Harga Minyak Akhir Pekan Ditutup Merosot Terbebani Peningkatan Pasokan

56

(Vibiznews – Commodity) Harga minyak mentah berakhir turun tajam pada akhir pekan hari Jumat, dengan bergeraknya lalu lintas kapal tanker minyak dari Teluk Persia meningkatkan pasokan minyak global dan menekan harga minyak.

Harga minyak mentah berjangka WTI AS berakhir merosot 3,74% pada $69,23 per barel.

Harga minyak mentah berjangka Brent berakhir merosot 3,84% pada $72,60 per barel.

Harga minyak mentah merosot karena lalu lintas kapal tanker melalui Selat Hormuz meningkat, menambah jutaan barel ke pasar global.

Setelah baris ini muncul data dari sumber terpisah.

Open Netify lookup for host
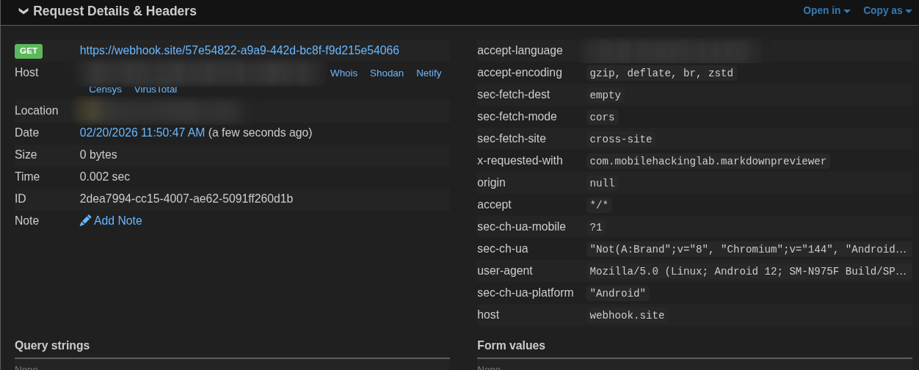919x370 pixels. (x=429, y=73)
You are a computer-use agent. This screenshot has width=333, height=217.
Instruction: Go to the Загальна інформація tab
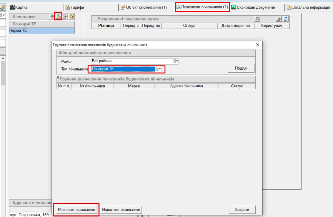(308, 7)
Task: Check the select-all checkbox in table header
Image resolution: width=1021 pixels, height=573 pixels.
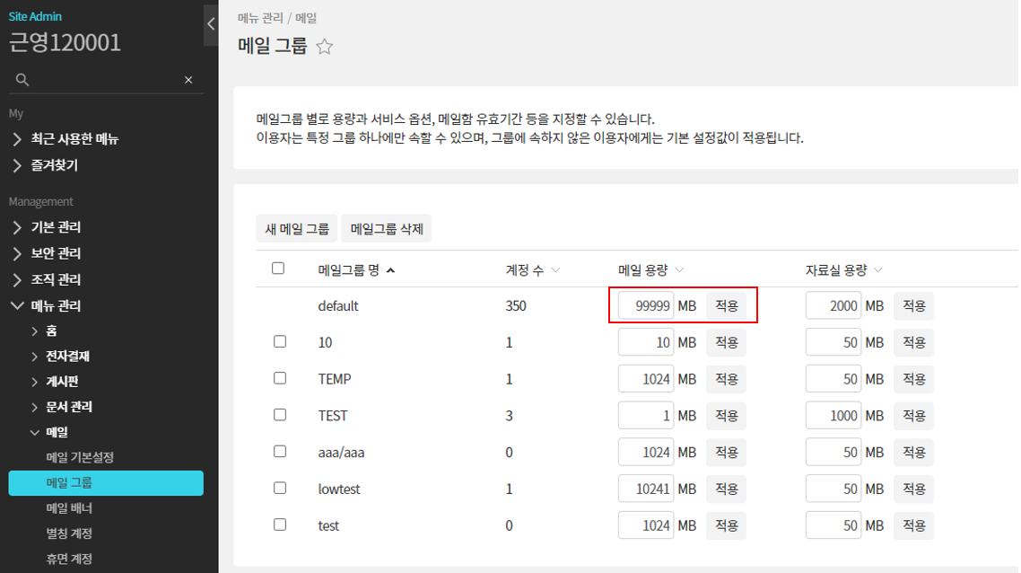Action: 278,269
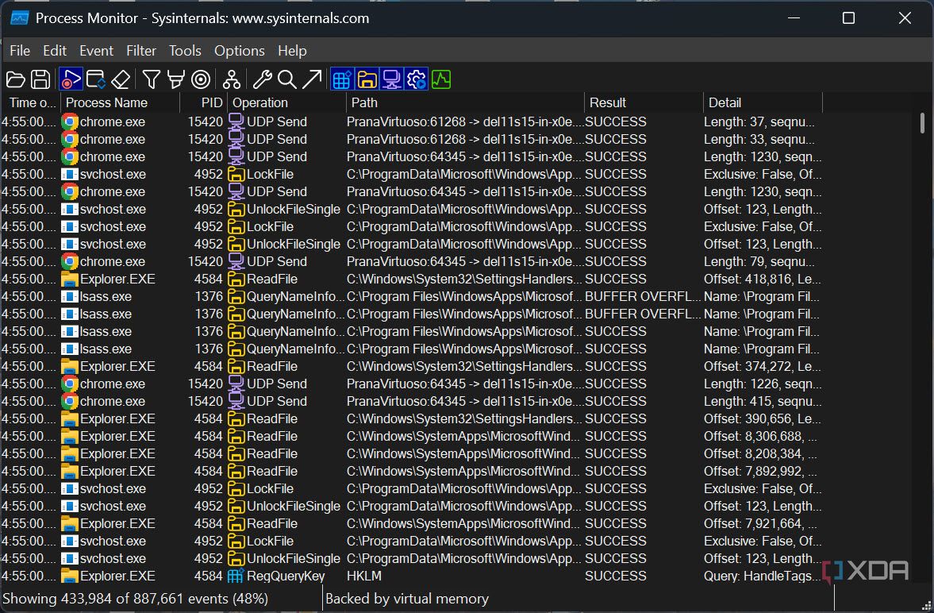Click the Jump To arrow icon

click(x=312, y=79)
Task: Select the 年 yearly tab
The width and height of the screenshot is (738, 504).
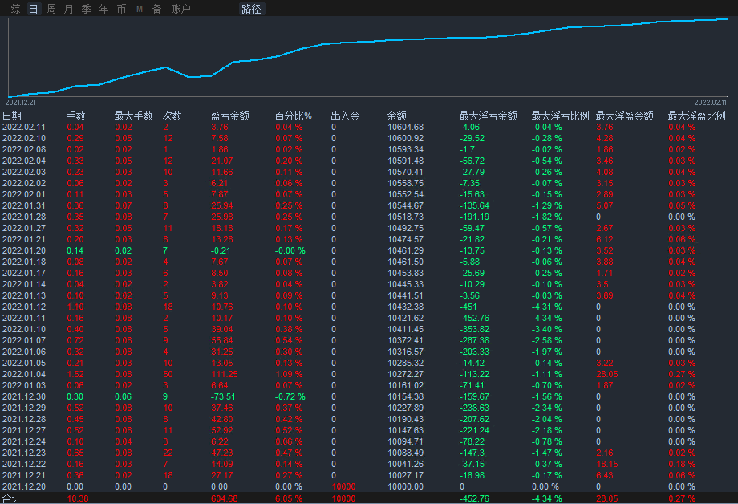Action: [103, 9]
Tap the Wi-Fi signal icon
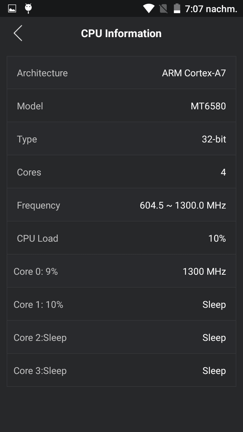This screenshot has width=243, height=432. click(149, 8)

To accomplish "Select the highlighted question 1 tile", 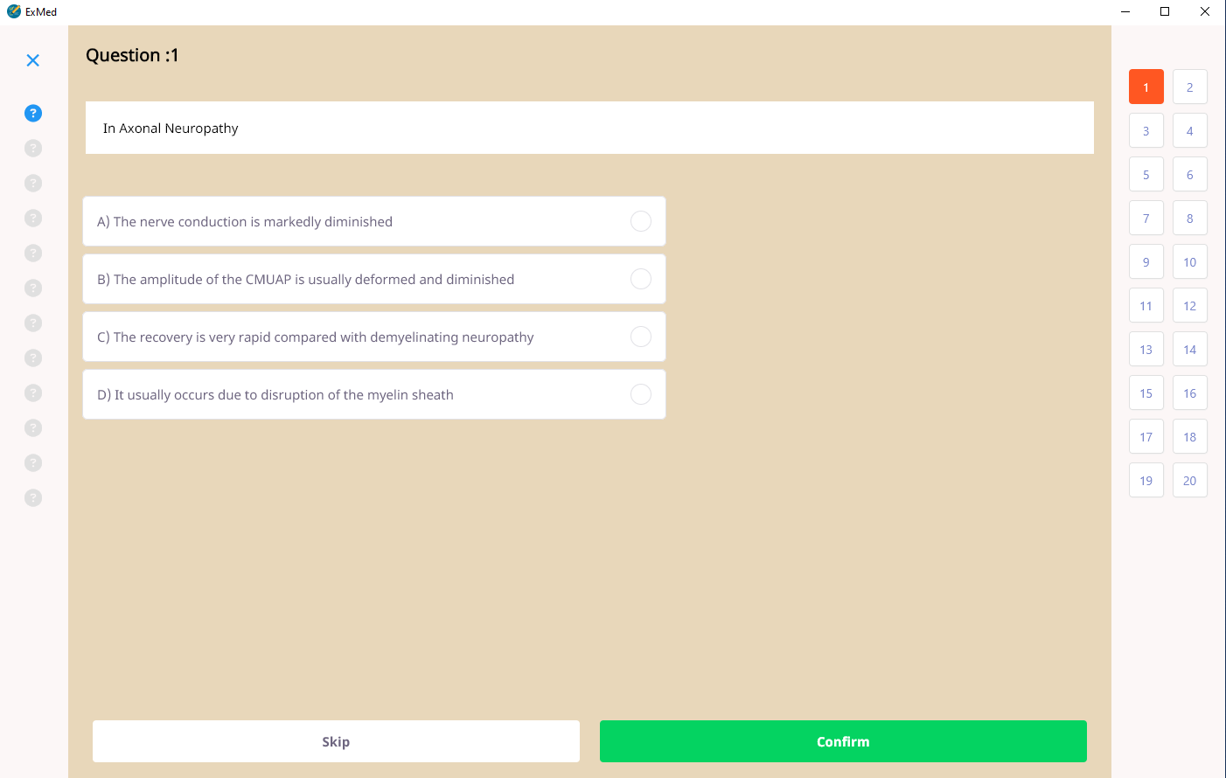I will pyautogui.click(x=1146, y=87).
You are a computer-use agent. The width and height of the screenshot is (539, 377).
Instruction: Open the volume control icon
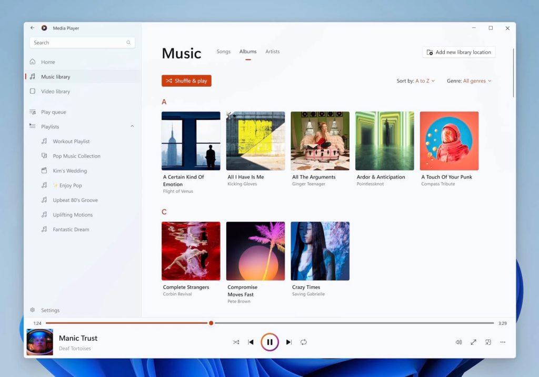pyautogui.click(x=458, y=342)
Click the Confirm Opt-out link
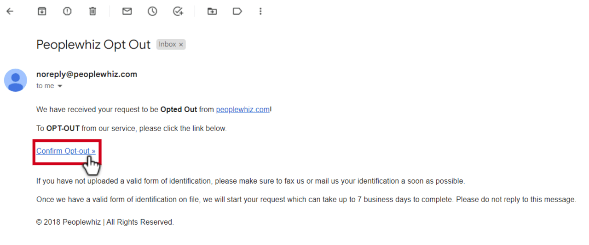Viewport: 589px width, 245px height. (66, 151)
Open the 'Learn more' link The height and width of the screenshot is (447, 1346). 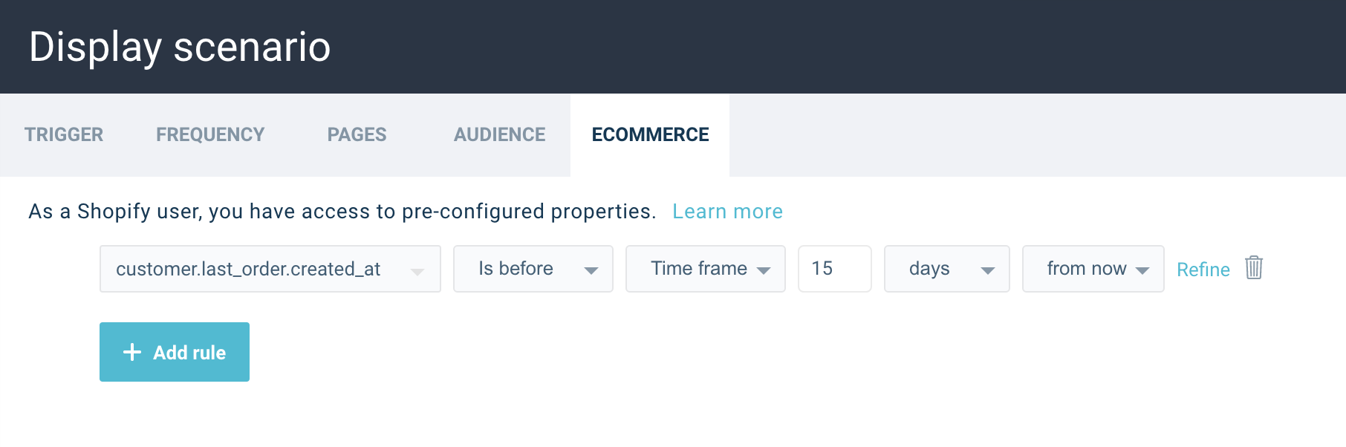(x=727, y=212)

Menurut perhitungan Bloomberg, ekspor minyak mentah dari Teluk Persia telah pulih setidaknya hingga 75% dari tingkat sebelum perang, dengan 13 juta barel meninggalkan wilayah tersebut selama tiga hari hingga Rabu.

Harga minyak mentah juga tertekan karena kapal-kapal Arab Saudi menuju terminal Ras Tanura yang penting, sebuah tanda bahwa Arab Saudi akan memulai kembali ekspor dari dalam Teluk Persia untuk pertama kalinya sejak Maret.

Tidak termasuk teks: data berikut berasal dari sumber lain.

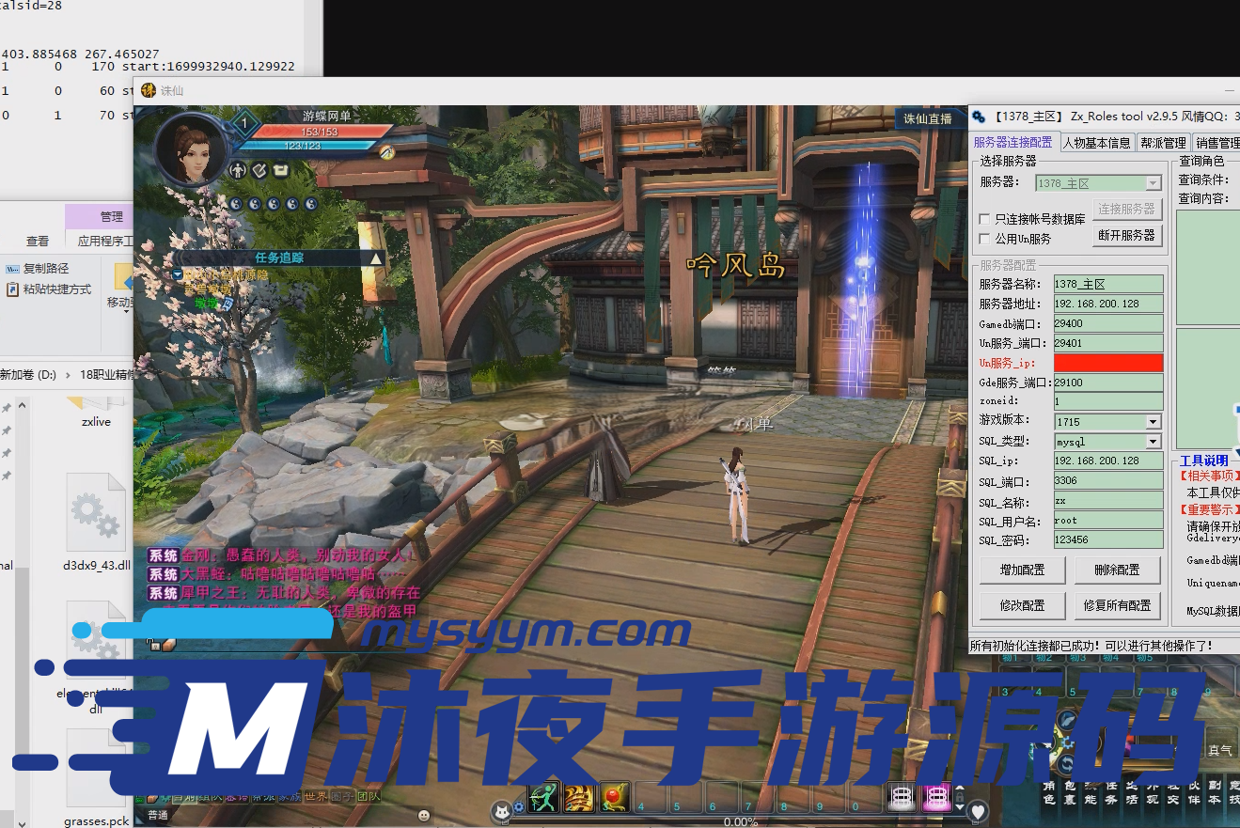This screenshot has width=1240, height=828.
Task: Open the 帮派管理 tab
Action: click(1163, 143)

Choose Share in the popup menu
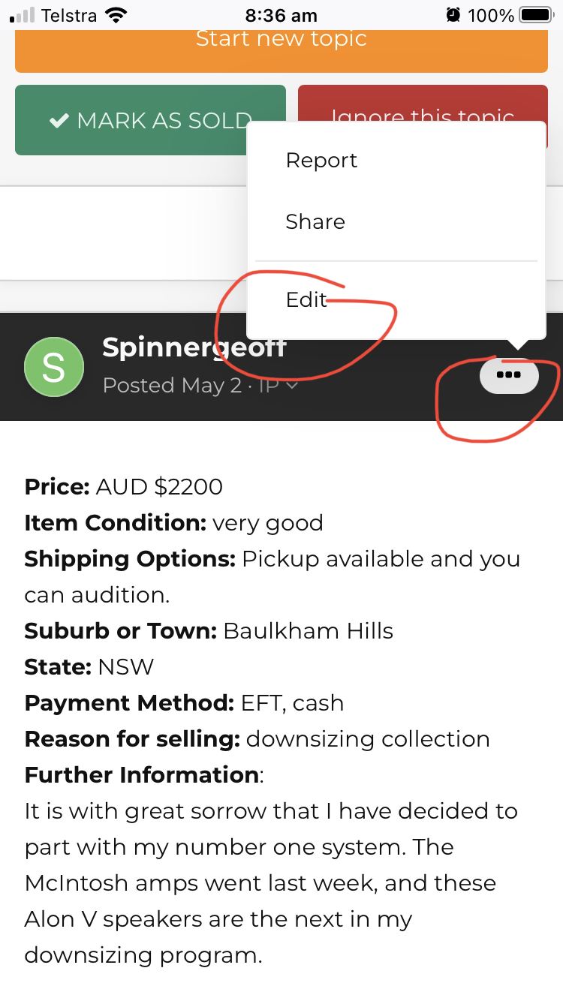coord(315,222)
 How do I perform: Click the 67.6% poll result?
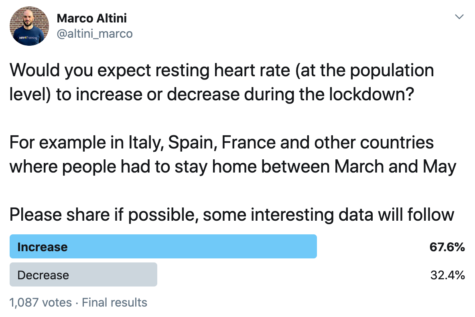pyautogui.click(x=447, y=247)
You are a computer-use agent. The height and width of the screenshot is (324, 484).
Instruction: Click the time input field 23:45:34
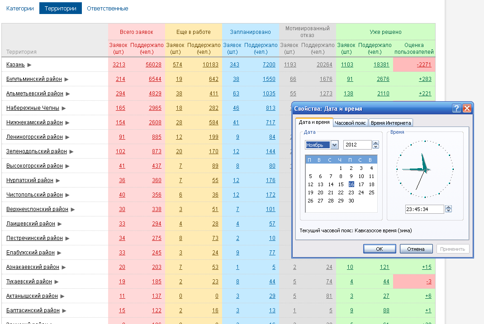[x=424, y=209]
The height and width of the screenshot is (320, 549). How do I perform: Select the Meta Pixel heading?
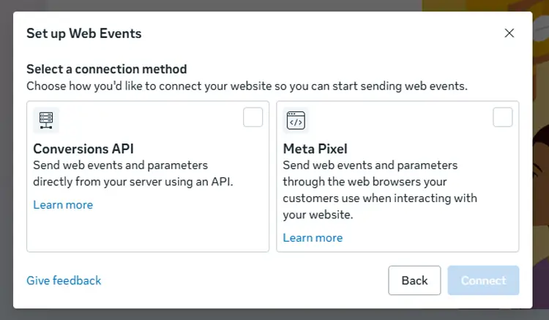click(315, 149)
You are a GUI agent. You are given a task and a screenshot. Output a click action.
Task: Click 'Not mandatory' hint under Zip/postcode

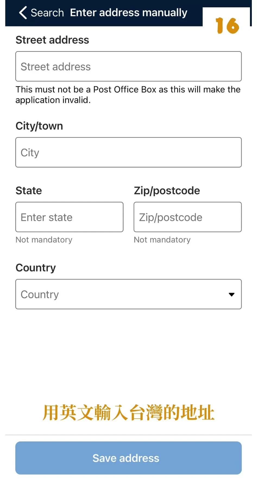162,240
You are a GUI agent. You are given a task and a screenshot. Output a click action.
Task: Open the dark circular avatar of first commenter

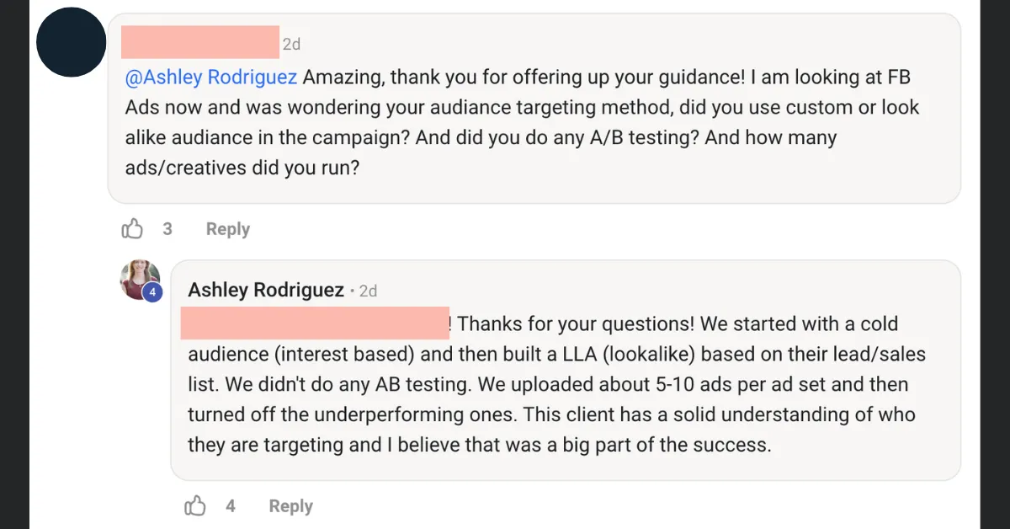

Harga minyak mentah juga berada di bawah tekanan setelah Irak memperingatkan pada hari Kamis bahwa mereka mungkin akan keluar dari Organisasi Negara-Negara Pengekspor Minyak (OPEC) jika tidak mendapatkan kuota produksi yang lebih tinggi.

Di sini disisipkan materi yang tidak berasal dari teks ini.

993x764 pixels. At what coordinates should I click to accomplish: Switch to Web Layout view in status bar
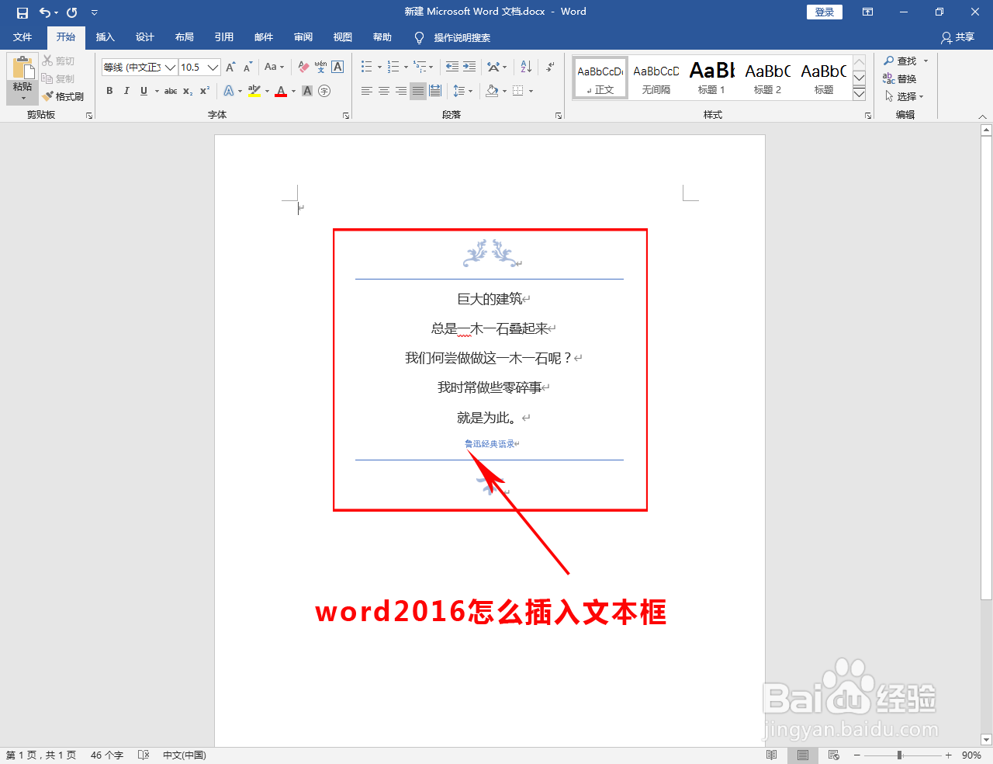click(x=833, y=755)

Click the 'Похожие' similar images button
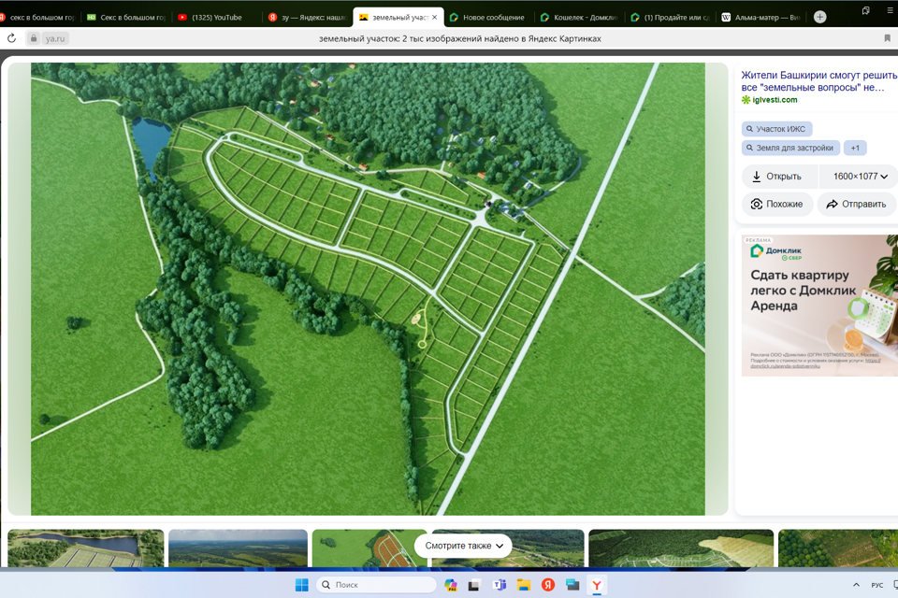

Analyst Vibiz Research Center memperkirakan untuk perdagangan selanjutnya, harga minyak mentah dapat bergerak turun dengan pembukaan Selat Hormuz dapat meningkatkan pasokan, sehingga menekan harga minyak. Harga minyak mentah berjangka WTI diperkirakan bergerak dalam kisaran Support $67,91-$66,58. Namun jika naik, akan bergerak dalam kisaran Resistance $71,21-$73,18.